Medicine Man
Now gentlemen and ladies, could I just have your attention please,
I have a few things for you, if you’d kindly let me mention these...
I’ve linements, emulsions, compounds, antiseptic lotions,
I’ve got alkalis and acids; I’ve got anaesthetic potions,
There are tantalising tonics for your tonsil titilation
All are genuine, but please watch out for monstrous imitations.
Right here inside this bottle is the secret of eternal youth,
Effective either way it's for internal or external use;
Preventing symptoms of old age, you'll find it most expedient,
Developed by my granny with all natural ingredients;
She lived a life of vigor till a hundred and eleven when
Her hang glider was sucked into a seven forty seven engine,
Scattering her ashes over Derbyshire and Leicestershire;
She loved the shires, she'll rest in peace, of that we can all rest assured.
A spoonful every morning gives your joints a lubricating lift,
A spoonful in the evening helps your marital relationship.

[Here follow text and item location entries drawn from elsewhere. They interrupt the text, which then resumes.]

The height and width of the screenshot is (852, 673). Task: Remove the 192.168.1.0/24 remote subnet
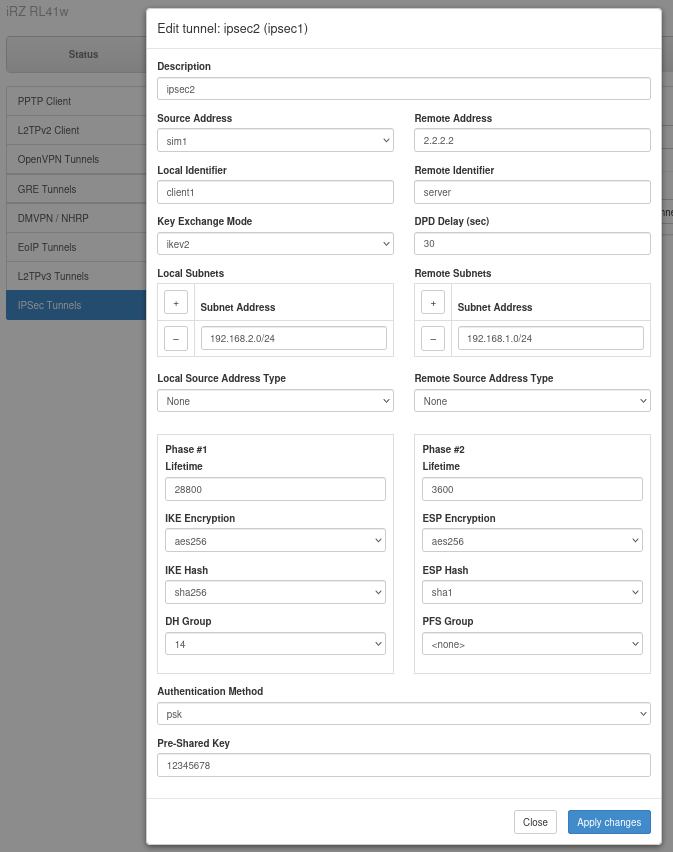tap(433, 339)
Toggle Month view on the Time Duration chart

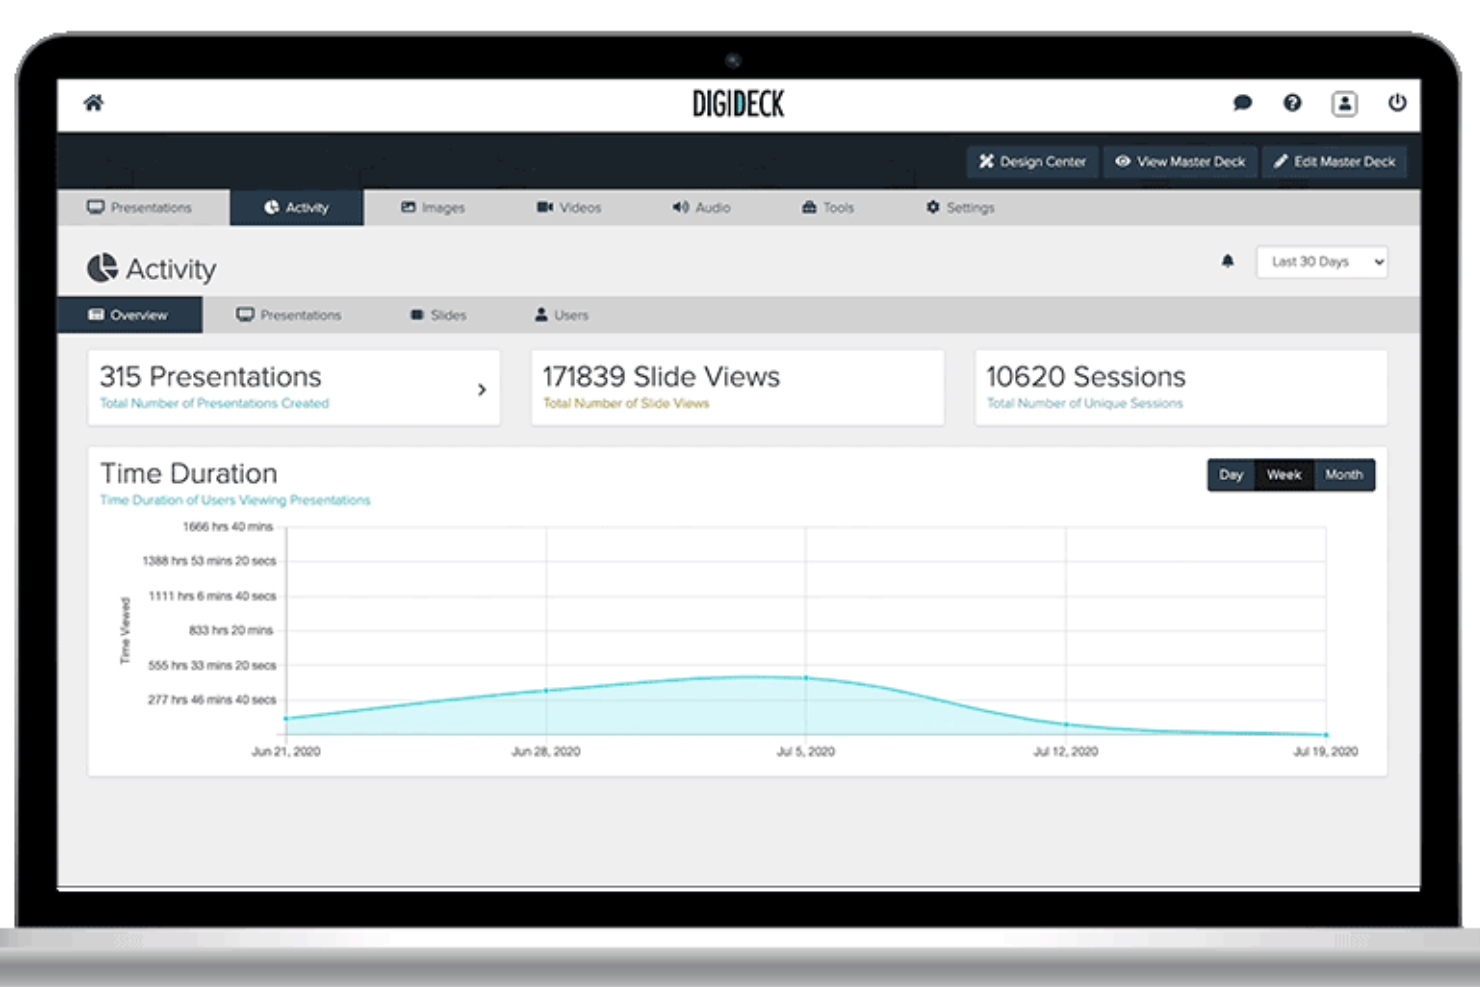[1344, 475]
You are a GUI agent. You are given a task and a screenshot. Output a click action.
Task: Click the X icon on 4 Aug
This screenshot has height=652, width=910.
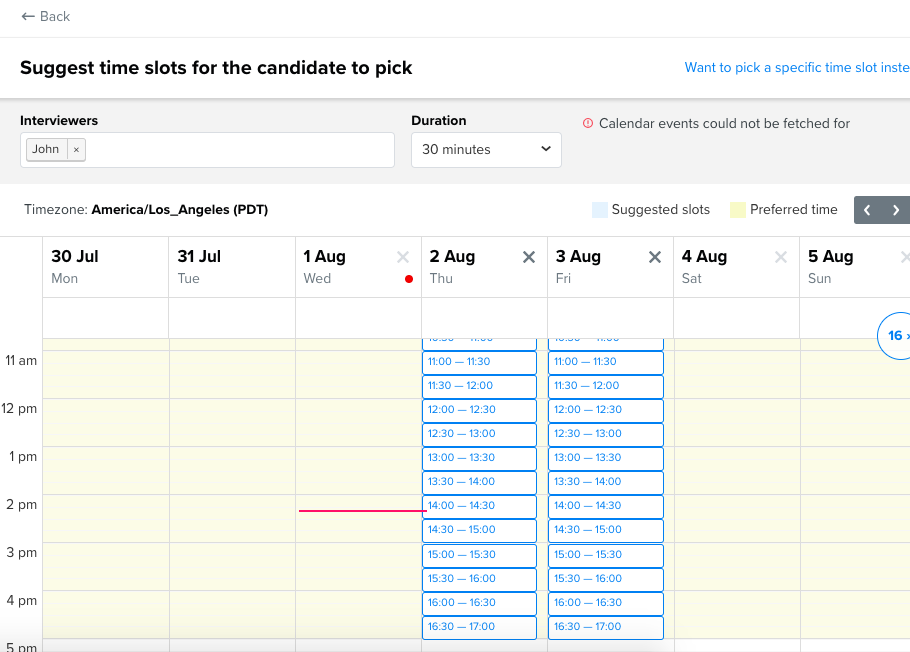(781, 257)
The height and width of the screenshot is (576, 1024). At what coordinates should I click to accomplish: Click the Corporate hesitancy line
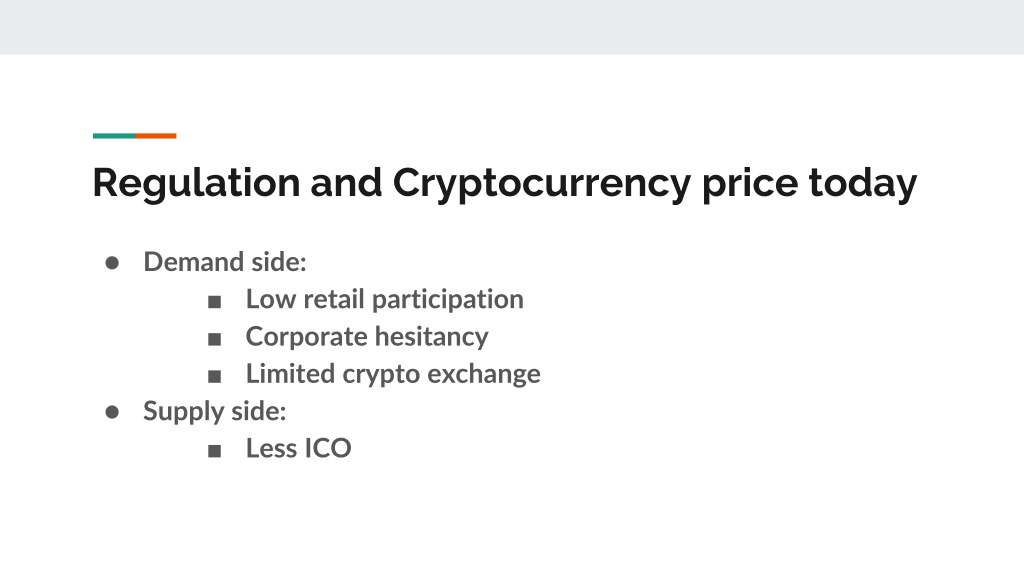[367, 337]
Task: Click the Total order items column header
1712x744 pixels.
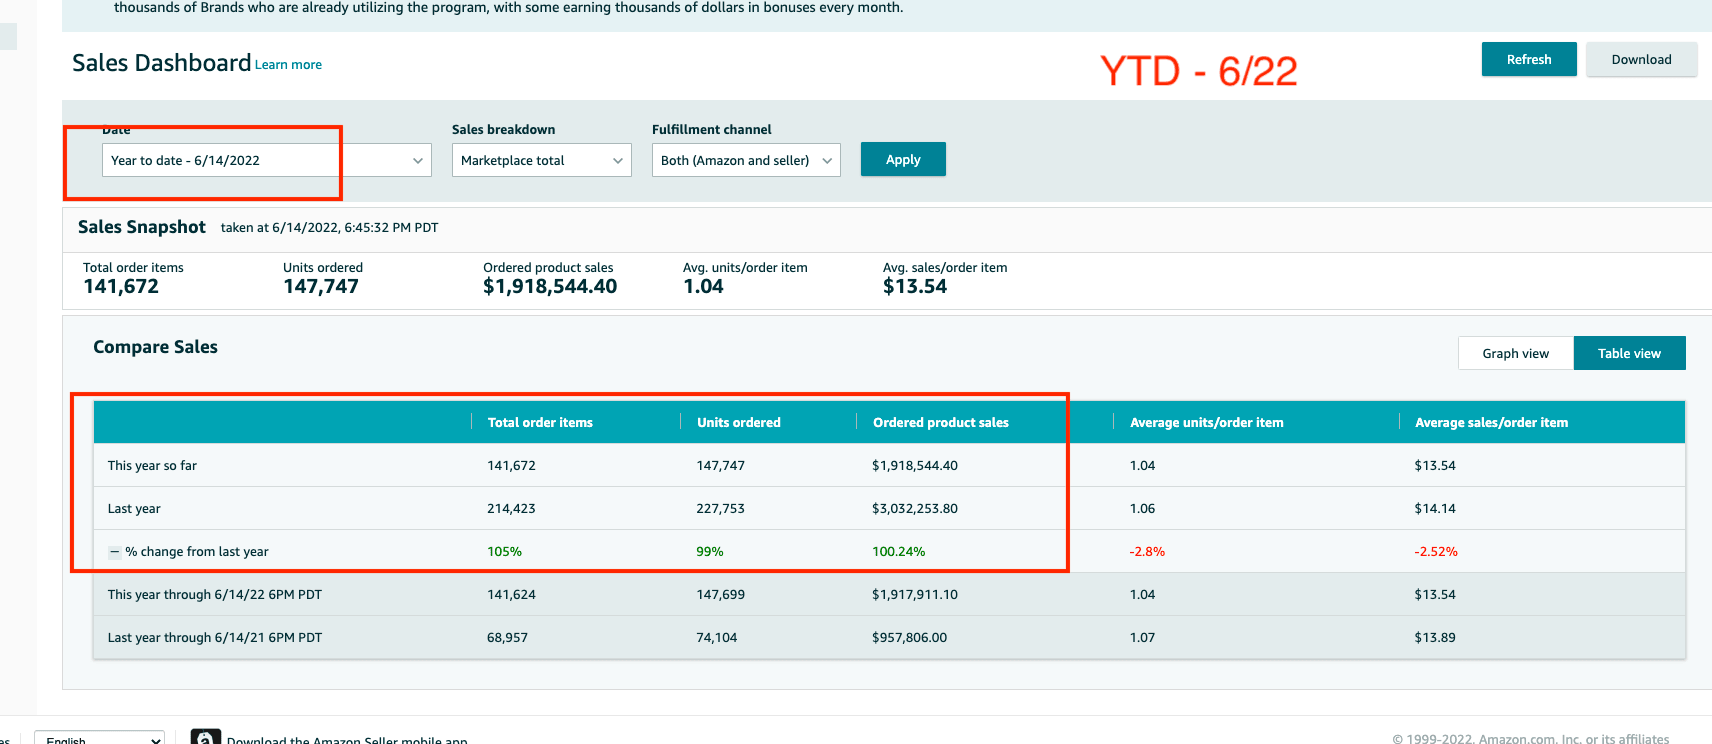Action: pyautogui.click(x=540, y=423)
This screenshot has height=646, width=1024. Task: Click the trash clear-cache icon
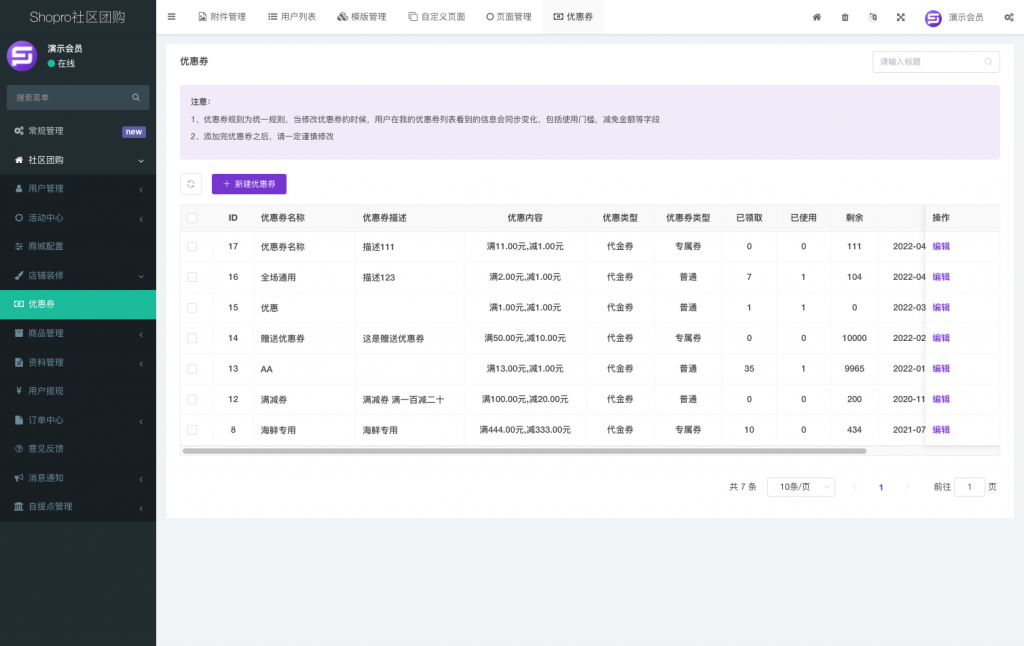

It’s so much more effective than most any other remedies;
On winter nights take great delight in rubbing your extremeties;
You'll find your brain is capable of Euclidean geometry,
Pythagorean calculus and complex trigonometry.
Two drops upon your pillow in a manner that you might inhale
Its vapour – in the morning you’ll be singing like a nightingale.
Now you just might be thinking that it's going to cost you plenty - Did
you think I'd ask for twenty five? well I'm not asking twenty quid
Because I'm in the neighbourhood and simply don't know when or
Even if I’m coming back, I’ll let you have it for a tenner.
Cynthia Buell Thomas
Sun 12th Sep 2010 13:12
And that is exactly how my mind started to trip along - G&S style, being a former performer in that sphere of mixed idiocy and very fine music. But they were rhythm tartars!